Stored data entries
-=-=-

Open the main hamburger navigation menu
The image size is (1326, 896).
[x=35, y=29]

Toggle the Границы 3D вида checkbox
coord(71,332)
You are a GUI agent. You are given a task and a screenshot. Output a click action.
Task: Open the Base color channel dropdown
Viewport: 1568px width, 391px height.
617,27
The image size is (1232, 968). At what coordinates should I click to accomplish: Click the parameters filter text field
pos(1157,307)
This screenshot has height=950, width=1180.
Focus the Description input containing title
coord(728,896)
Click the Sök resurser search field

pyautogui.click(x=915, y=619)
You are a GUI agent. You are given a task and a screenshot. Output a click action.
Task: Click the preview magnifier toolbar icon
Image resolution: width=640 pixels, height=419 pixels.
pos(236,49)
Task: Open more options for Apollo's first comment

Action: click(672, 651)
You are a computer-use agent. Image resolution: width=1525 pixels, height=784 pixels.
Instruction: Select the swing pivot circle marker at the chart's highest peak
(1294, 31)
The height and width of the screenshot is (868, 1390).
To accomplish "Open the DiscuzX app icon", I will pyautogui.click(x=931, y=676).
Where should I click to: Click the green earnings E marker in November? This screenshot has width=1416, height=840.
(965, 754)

-=-=-

> **Task prompt**
Copy every one of the stored data entries above without altering a single character.

> **Reply**
Open the main hamburger navigation menu
The image size is (1326, 896).
[x=35, y=29]

Toggle the Границы 3D вида checkbox
coord(71,332)
You are a GUI agent. You are given a task and a screenshot. Output a click action.
Task: Open the Base color channel dropdown
Viewport: 1568px width, 391px height.
617,27
The image size is (1232, 968). At what coordinates should I click to accomplish: Click the parameters filter text field
pos(1157,307)
This screenshot has height=950, width=1180.
Focus the Description input containing title
coord(728,896)
Click the Sök resurser search field

pyautogui.click(x=915, y=619)
You are a GUI agent. You are given a task and a screenshot. Output a click action.
Task: Click the preview magnifier toolbar icon
Image resolution: width=640 pixels, height=419 pixels.
pos(236,49)
Task: Open more options for Apollo's first comment

Action: click(672, 651)
You are a computer-use agent. Image resolution: width=1525 pixels, height=784 pixels.
Instruction: Select the swing pivot circle marker at the chart's highest peak
(1294, 31)
The height and width of the screenshot is (868, 1390).
To accomplish "Open the DiscuzX app icon", I will pyautogui.click(x=931, y=676).
Where should I click to: Click the green earnings E marker in November? This screenshot has width=1416, height=840.
(965, 754)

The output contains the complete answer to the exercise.